(EXERCISE MATERIALS Opens)
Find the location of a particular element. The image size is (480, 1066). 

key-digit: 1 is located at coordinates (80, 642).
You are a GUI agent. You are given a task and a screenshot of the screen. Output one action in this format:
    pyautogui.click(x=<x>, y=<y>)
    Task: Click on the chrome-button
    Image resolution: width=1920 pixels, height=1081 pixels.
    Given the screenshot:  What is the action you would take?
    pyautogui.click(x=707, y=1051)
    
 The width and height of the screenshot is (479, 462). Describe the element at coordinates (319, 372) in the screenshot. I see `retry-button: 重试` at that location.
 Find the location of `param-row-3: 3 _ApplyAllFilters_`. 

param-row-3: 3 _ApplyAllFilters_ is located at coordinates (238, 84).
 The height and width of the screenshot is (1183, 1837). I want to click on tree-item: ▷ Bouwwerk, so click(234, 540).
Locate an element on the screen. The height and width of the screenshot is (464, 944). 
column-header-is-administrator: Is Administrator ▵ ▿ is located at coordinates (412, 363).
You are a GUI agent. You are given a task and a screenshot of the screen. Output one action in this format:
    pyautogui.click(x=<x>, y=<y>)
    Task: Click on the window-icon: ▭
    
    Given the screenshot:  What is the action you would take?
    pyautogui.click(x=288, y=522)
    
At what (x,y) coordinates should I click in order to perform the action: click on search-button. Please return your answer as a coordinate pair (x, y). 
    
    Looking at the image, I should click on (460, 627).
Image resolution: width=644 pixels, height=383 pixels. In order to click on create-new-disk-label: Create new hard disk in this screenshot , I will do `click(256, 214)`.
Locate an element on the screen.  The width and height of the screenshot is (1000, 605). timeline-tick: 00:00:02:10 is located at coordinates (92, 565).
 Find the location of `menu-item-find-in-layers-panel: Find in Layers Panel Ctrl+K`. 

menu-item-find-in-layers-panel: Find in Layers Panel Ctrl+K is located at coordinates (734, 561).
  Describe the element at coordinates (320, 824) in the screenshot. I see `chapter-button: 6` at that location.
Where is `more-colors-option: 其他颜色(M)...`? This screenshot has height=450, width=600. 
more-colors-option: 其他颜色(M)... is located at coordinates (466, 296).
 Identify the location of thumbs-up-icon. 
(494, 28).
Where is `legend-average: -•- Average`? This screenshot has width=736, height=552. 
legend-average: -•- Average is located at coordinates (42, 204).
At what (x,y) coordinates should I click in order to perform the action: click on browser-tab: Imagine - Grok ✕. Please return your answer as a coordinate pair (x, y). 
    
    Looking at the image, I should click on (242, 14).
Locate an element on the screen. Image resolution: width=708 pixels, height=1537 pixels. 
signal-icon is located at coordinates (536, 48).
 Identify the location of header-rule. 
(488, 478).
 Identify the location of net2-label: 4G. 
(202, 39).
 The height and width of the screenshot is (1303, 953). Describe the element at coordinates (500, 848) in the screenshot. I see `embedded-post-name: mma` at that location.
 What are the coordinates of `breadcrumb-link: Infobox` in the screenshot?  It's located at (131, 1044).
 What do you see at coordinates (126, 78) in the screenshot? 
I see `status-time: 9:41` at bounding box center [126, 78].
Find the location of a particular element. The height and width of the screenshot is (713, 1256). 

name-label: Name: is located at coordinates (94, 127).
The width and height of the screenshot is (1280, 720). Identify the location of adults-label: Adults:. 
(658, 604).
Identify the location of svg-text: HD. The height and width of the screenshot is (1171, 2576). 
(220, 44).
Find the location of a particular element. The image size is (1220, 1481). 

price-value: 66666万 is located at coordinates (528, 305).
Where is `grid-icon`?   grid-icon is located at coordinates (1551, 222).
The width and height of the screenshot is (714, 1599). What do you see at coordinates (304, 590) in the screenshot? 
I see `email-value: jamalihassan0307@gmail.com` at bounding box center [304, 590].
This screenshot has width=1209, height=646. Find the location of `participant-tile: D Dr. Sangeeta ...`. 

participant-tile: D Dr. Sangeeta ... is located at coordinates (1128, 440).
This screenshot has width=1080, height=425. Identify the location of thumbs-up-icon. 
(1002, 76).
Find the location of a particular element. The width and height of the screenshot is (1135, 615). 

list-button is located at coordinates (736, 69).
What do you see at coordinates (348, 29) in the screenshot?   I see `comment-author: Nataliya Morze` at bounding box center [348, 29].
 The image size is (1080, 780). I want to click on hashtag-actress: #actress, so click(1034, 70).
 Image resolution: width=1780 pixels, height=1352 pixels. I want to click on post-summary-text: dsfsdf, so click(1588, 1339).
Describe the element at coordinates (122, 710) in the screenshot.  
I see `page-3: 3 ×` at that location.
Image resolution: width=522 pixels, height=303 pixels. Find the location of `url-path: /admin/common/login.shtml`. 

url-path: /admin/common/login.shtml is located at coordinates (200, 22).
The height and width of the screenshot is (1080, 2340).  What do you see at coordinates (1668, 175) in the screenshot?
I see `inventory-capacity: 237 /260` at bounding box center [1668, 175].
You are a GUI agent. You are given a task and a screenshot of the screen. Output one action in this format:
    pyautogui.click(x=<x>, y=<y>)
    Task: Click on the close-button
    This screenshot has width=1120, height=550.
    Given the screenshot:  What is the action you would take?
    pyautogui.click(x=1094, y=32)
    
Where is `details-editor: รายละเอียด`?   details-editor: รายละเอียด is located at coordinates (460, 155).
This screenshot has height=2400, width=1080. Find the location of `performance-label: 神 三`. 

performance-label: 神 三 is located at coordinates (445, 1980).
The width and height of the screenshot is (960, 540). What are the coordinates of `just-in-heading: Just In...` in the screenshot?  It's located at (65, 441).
(EXERCISE MATERIALS Closes)
PROBLEM TO SOLVE: Please extract the rows above verbatim, starting at the line that contains "This screenshot has width=1209, height=646." and ending at the line that contains "list-button is located", with both of those lines included.

ANSWER BOX:
This screenshot has width=1209, height=646. Find the location of `participant-tile: D Dr. Sangeeta ...`. 

participant-tile: D Dr. Sangeeta ... is located at coordinates (1128, 440).
This screenshot has width=1080, height=425. Identify the location of thumbs-up-icon. 
(1002, 76).
Find the location of a particular element. The width and height of the screenshot is (1135, 615). 

list-button is located at coordinates (736, 69).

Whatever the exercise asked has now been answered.